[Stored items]
━━━━
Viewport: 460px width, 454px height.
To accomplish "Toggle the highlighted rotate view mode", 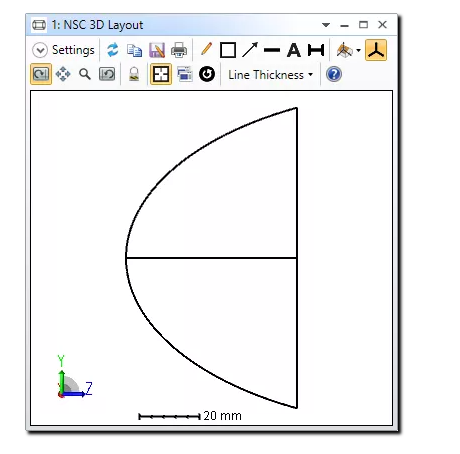I will pyautogui.click(x=41, y=74).
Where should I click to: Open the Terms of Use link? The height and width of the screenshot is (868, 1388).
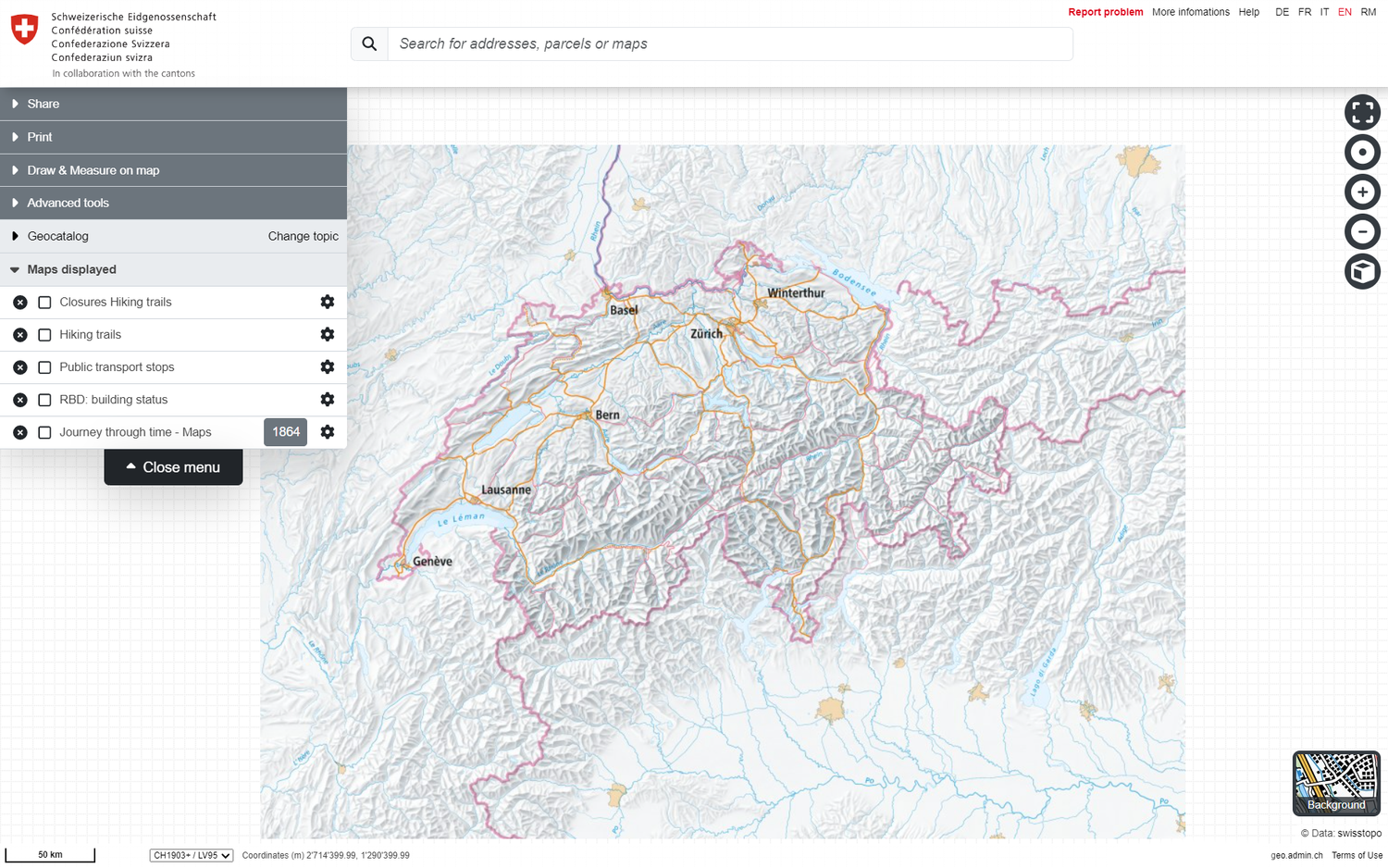coord(1356,855)
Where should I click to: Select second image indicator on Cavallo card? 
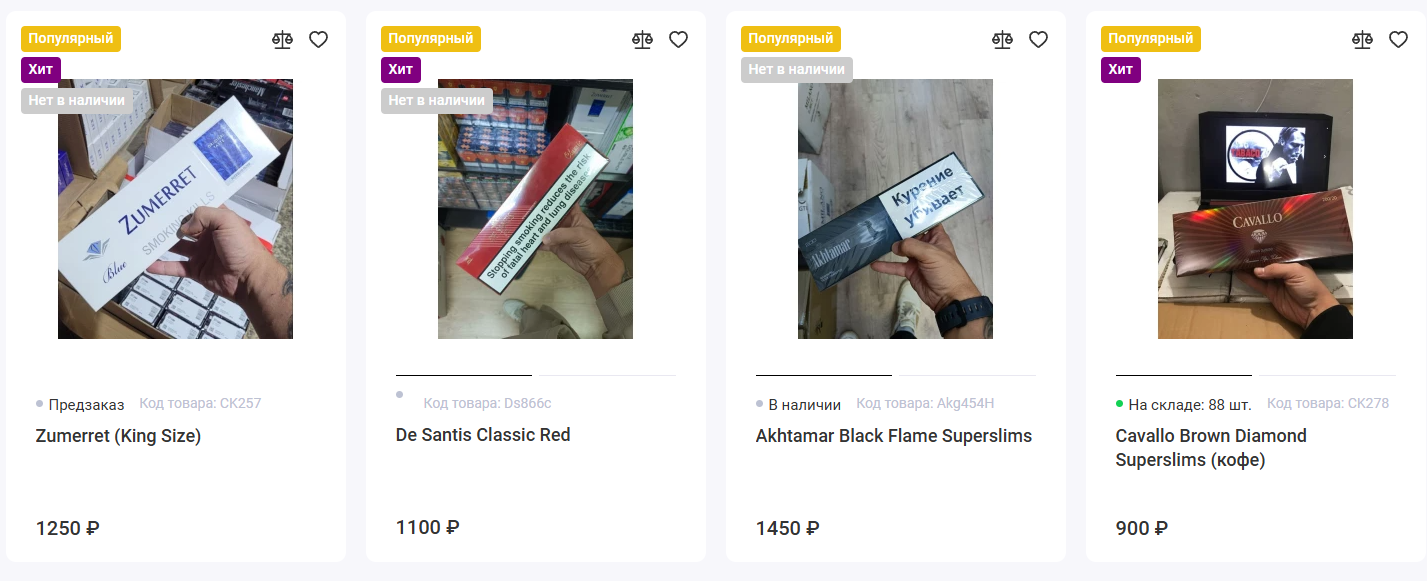1327,376
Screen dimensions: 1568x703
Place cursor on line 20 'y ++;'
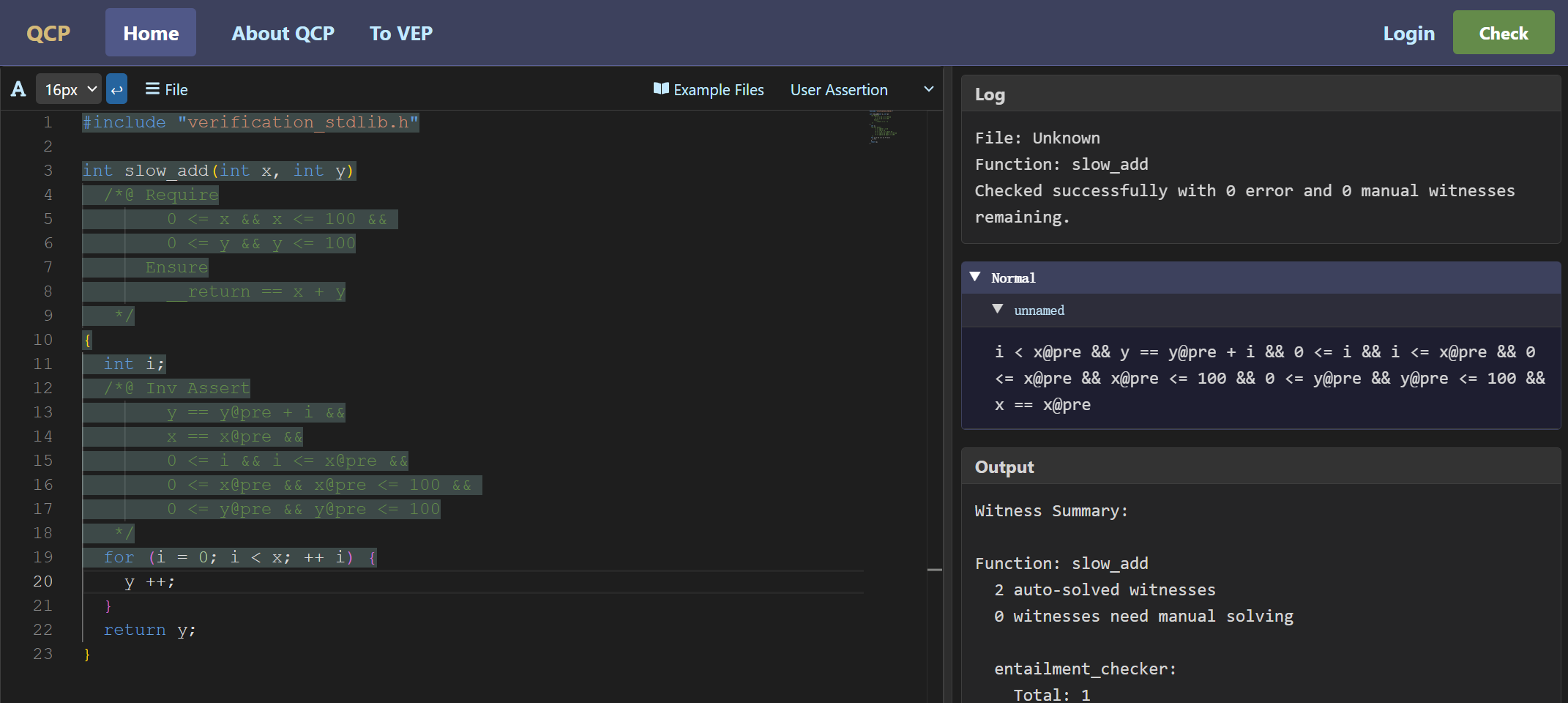tap(149, 582)
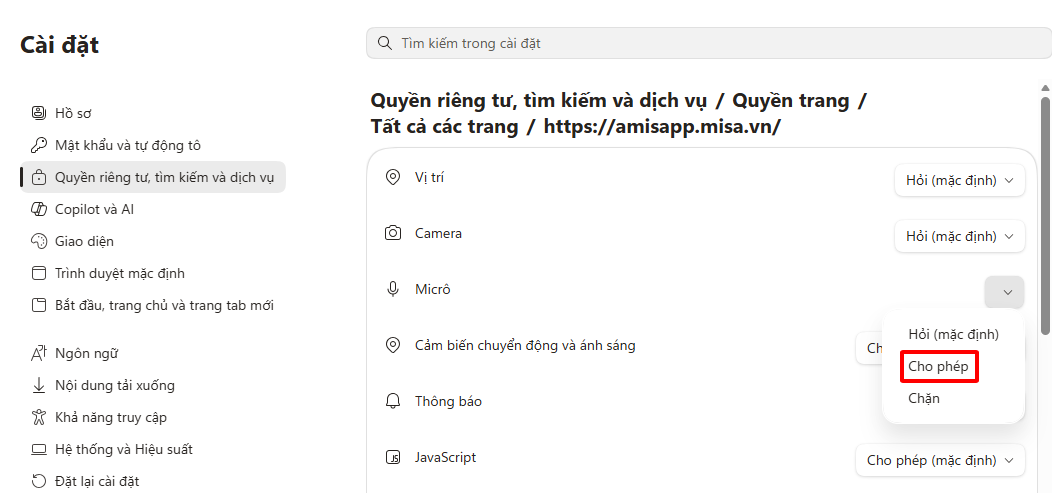Click the Nội dung tải xuống download icon
The image size is (1052, 493).
[39, 385]
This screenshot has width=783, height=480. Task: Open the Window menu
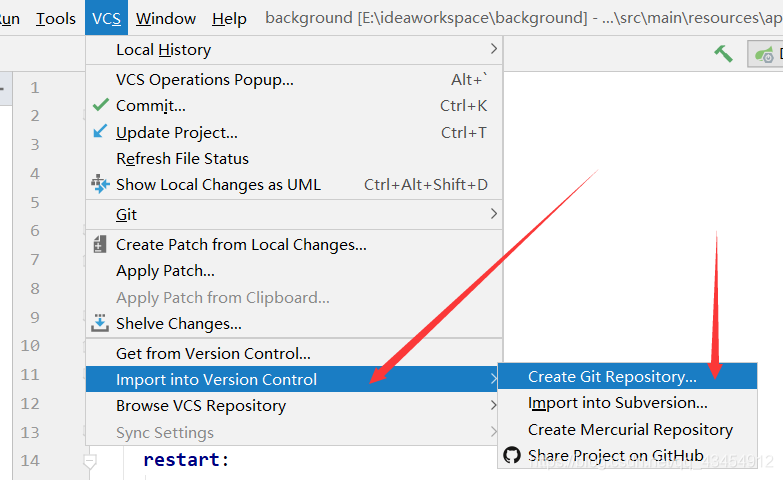pyautogui.click(x=166, y=18)
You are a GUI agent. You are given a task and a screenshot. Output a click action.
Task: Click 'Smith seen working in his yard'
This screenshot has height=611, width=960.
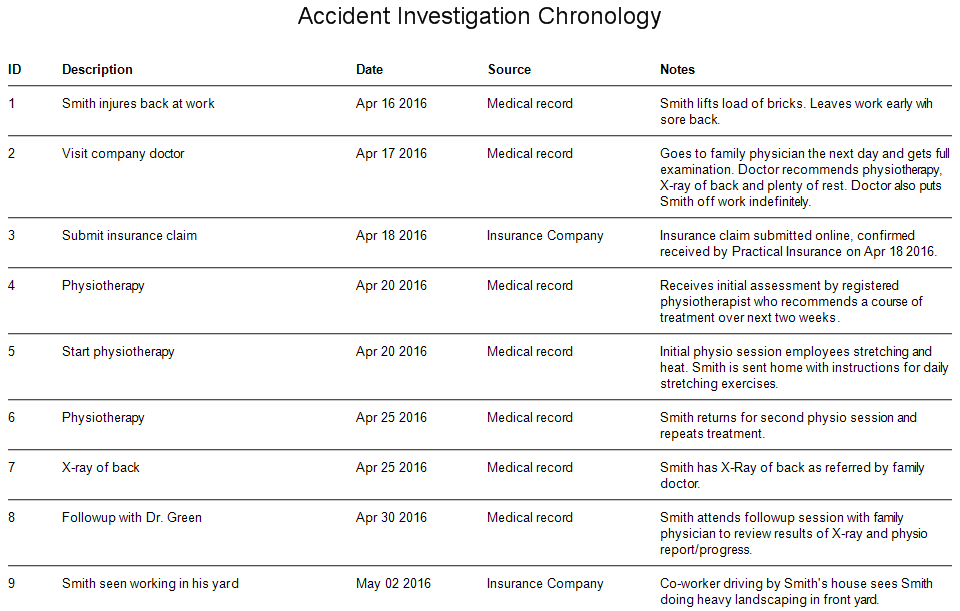click(x=150, y=584)
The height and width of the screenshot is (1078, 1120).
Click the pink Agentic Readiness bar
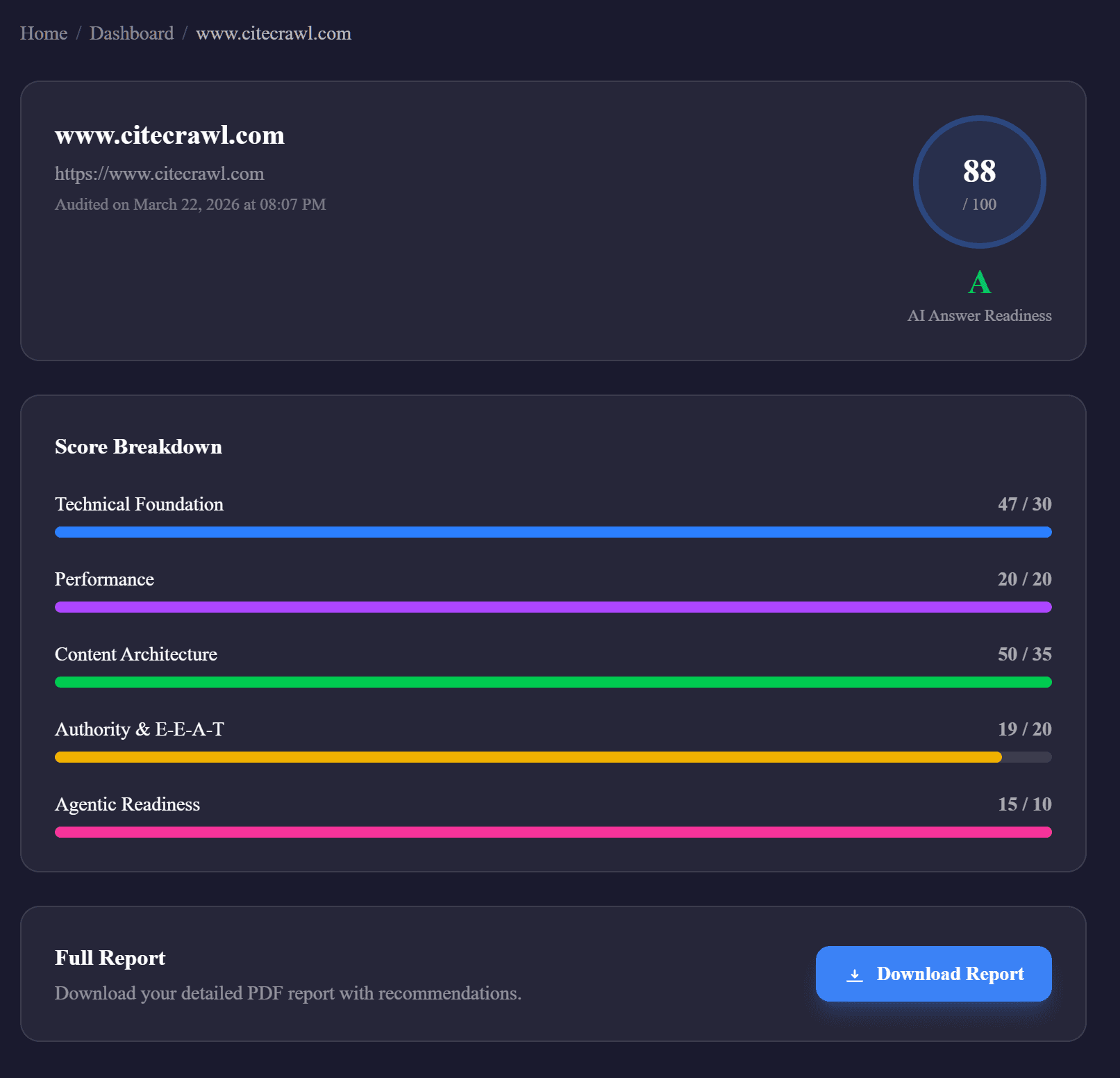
━━━━
■ TASK OBJECTIVE
Leave the pictures out. Transcribe exactly the lines from the one with "Task: Click 'Smith seen working in his yard'" through the end of the records.

■ YOUR SOLUTION
Task: Click 'Smith seen working in his yard'
This screenshot has height=611, width=960.
click(x=150, y=584)
The height and width of the screenshot is (1078, 1120).
Click the pink Agentic Readiness bar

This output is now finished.